The Series B Preferred Stock is redeemable at the demand by the holders, at 120% of the stated value of $1,000, at any time after the earlier of (x) the consummation by the Company of a qualified offering, or (y) the first anniversary of the issuance of the Series B Preferred Shares.

 

The Investor was granted a right of participation in future private offerings and has agreed to a 180-day lock-up in connection with a qualified offering. A “qualified offering” is the first public offering after the sale of the Series B Preferred Stock in which the common stock of the Company is listed on a national exchange.

 

 

CEA Industries Inc.

Notes to Consolidated Financial Statement

 

The Investor Warrant may be exercised until September 28, 2024, at an initial exercise price of $9.45, subject to adjustment. The Investor Warrant provides for cashless exercise if the underlying shares of common stock are not registered for resale, and all issuances of common stock upon exercise are subject to a 4.99% blocker provision.

 

The Company granted the Investor registration rights for the shares of common stock underlying the Series B Preferred Stock and the Investor Warrants.
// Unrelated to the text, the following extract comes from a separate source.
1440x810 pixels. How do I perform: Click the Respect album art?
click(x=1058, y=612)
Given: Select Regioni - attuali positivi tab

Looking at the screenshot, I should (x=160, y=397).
The Company must file a registration statement no later than 180 days after the date of a qualified offering and have it effective in 45 days if there is no Securities and Exchange Commission (“SEC”) review, or if there is a review, within 75 days. The Company must keep the registration statement effective until all the shares registered have been sold or may be sold under Rule 144, without regard to volume and holding period restrictions.

 

The Company engaged ThinkEquity LLC (“ThinkEquity”) as its placement agent and paid a total cash fee of 9%, or $270,000, and its expenses, less prepaid expenses, and issued to ThinkEquity and its designees warrants to purchase up to an aggregate of 34,737 shares of common stock. The exercise price of the warrant initially will be $10.40 per share, subject to typical adjustment provisions, and exercisable for a term of three years. The warrant has registration rights.

 

Probability of Redemption: As it was considered probable the Series B Preferred stock will become redeemable outside of the Company’s control, the Series B Preferred stock needs to be disclosed as temporary equity and restated at the balance sheet date at its redemption value of 120% the stated value of $1,000 per share, or $3,960,000. As a result, the Company has adjusted the carrying value of the Series B Preferred Stock to its redemption value of $3,960,000 and recorded a $2,262,847 non-cash redemption value adjustment. This redemption value adjustment is treated as similar to a dividend on the preferred stock for GAAP purposes; accordingly, the redemption value adjustment is therefore added to the “Net Loss” to arrive at “Net Loss Attributable to Common Shareholders’” on the Company’s Consolidated Statements of Operations. In addition, since the Company does not have a balance of retained earnings, the redemption value adjustment was recorded against additional paid-in capital.